─── Provided entries
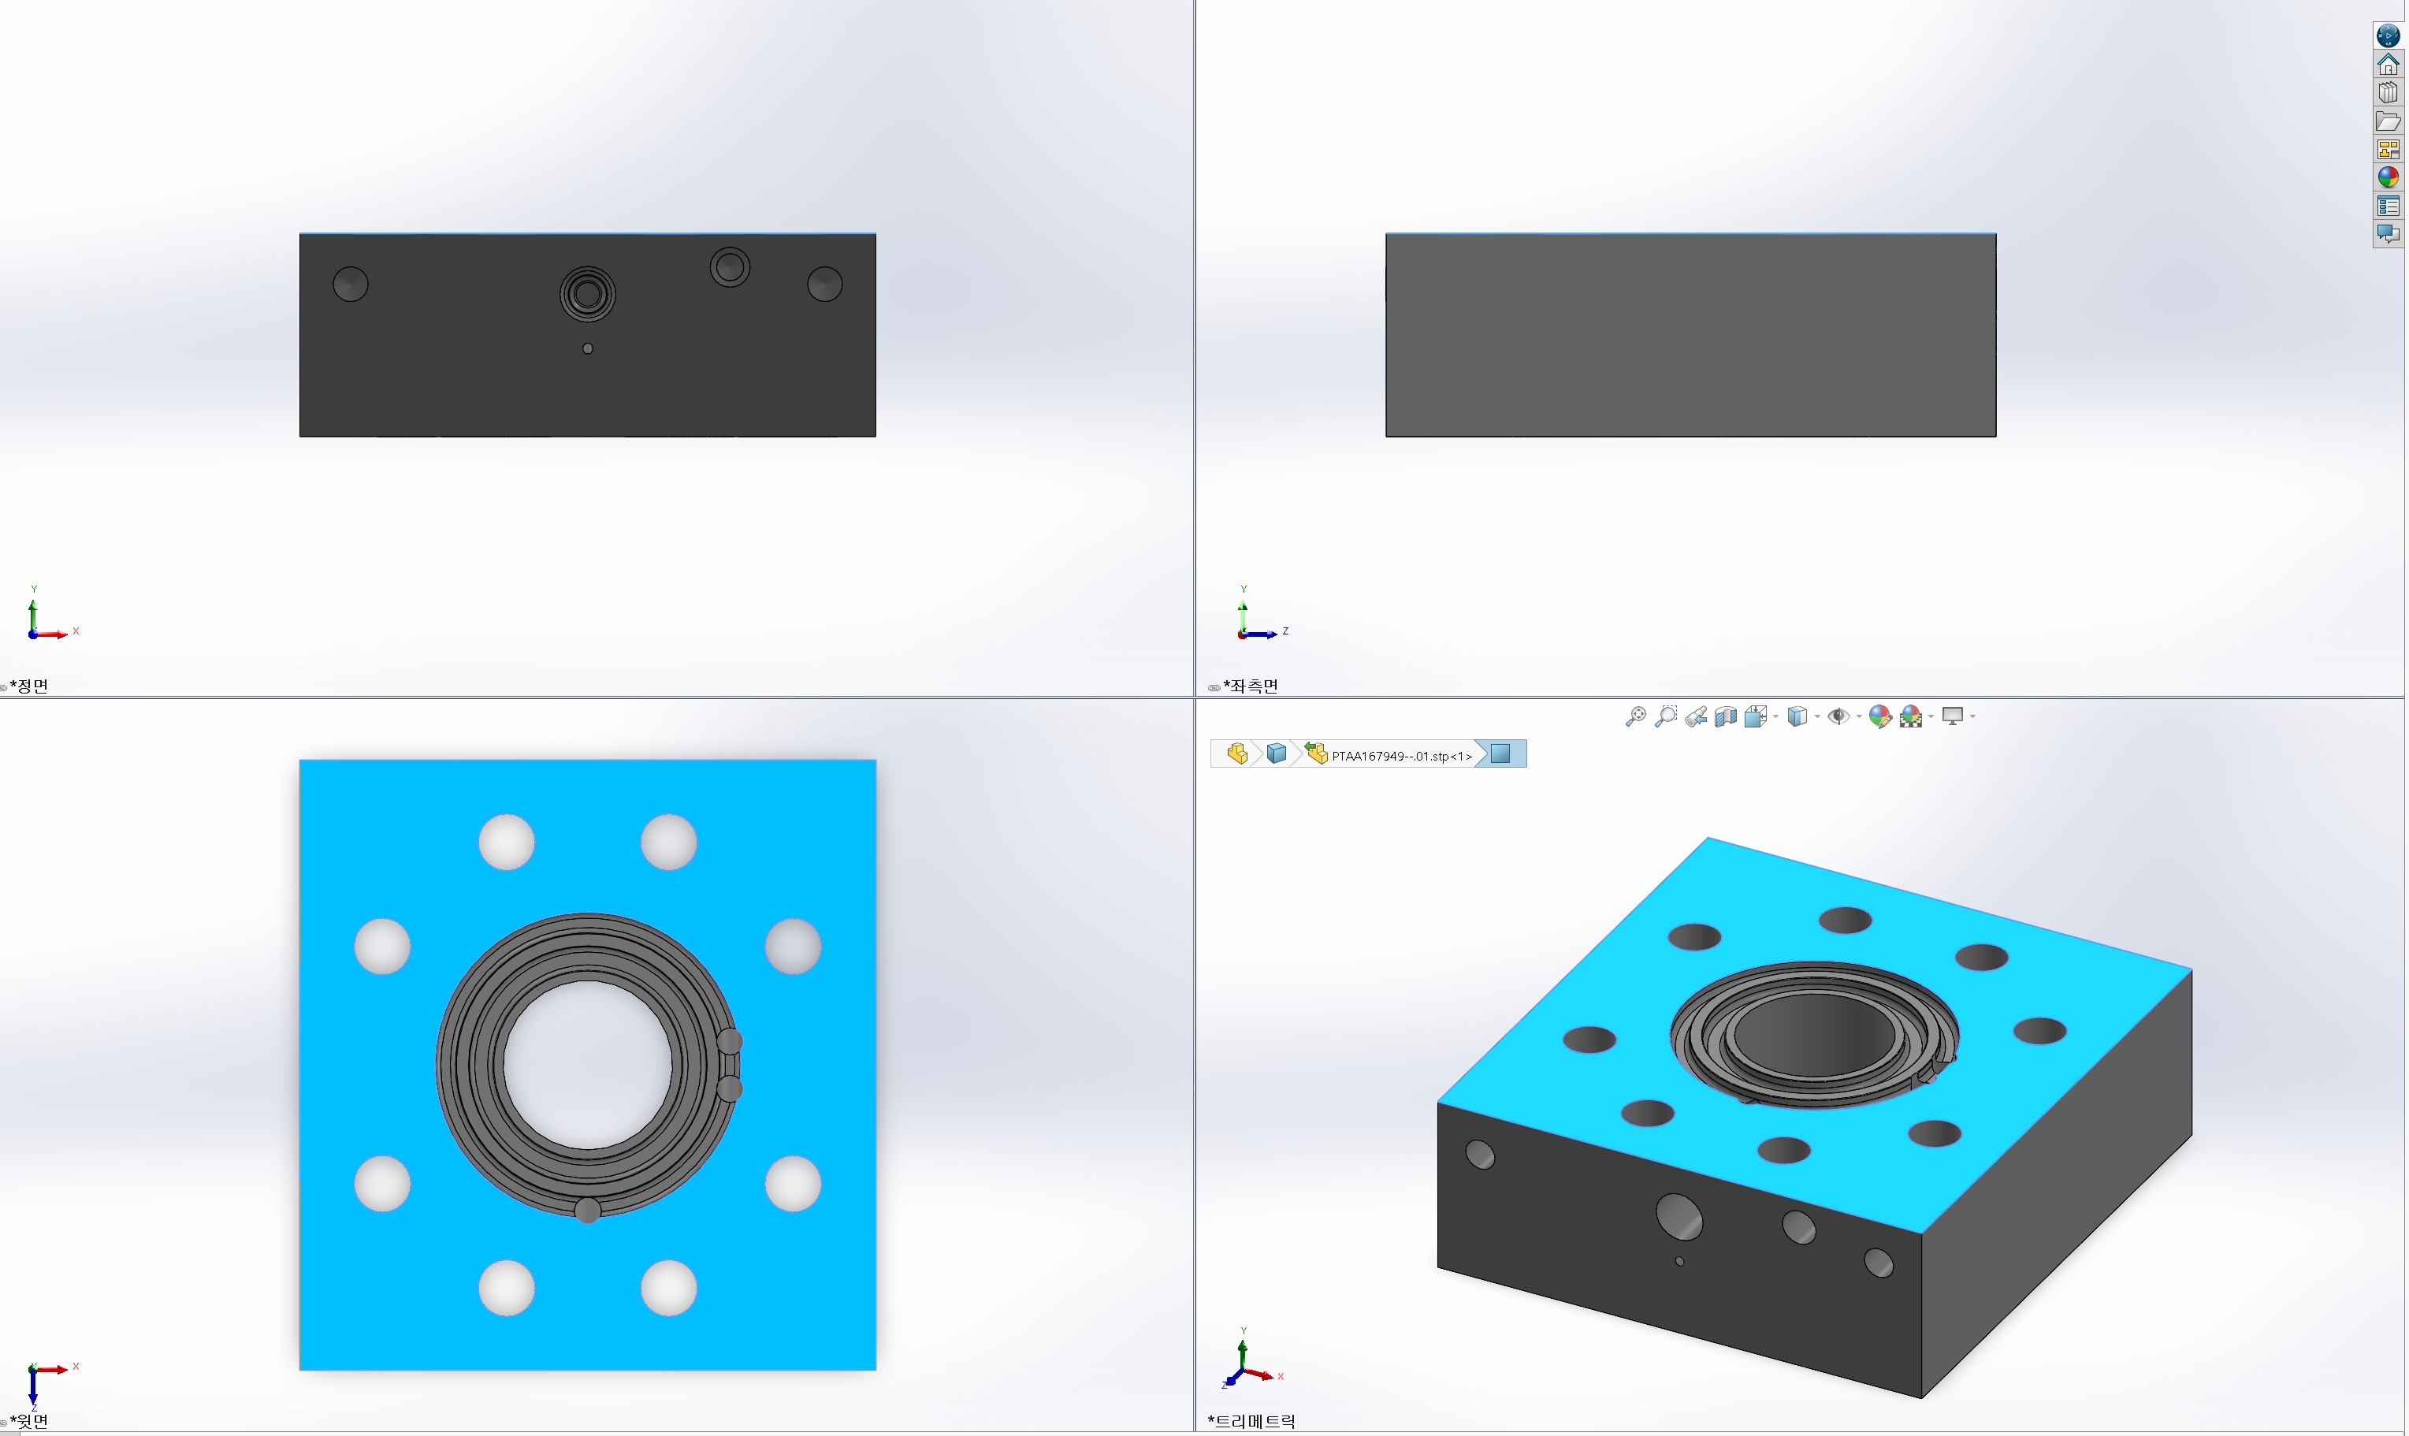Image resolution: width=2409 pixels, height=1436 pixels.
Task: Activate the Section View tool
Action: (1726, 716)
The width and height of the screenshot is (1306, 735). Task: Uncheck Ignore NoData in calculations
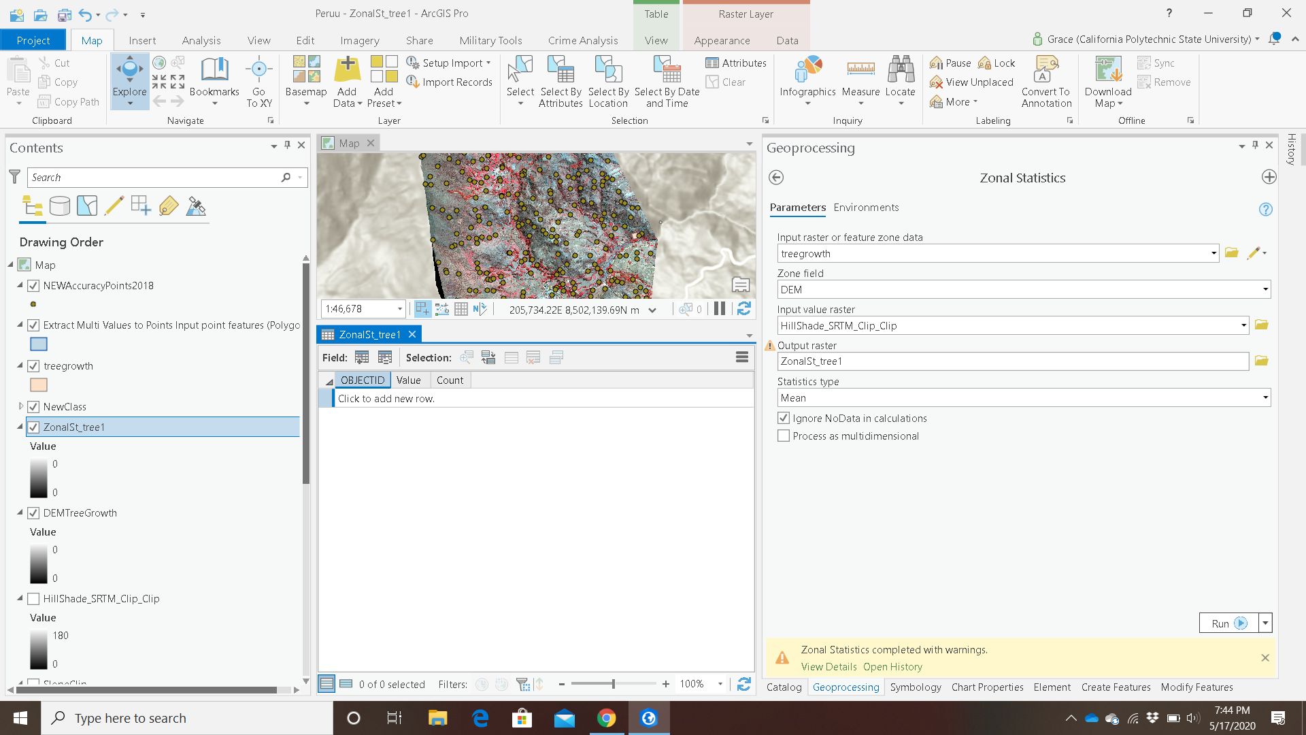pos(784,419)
──────
#### Work required
Transcribe word for word only the lines from the one with "The width and" through the end of the listing; every picture is to be omitted.

#### Reply
The width and height of the screenshot is (1306, 735). Task: Uncheck Ignore NoData in calculations
pos(784,419)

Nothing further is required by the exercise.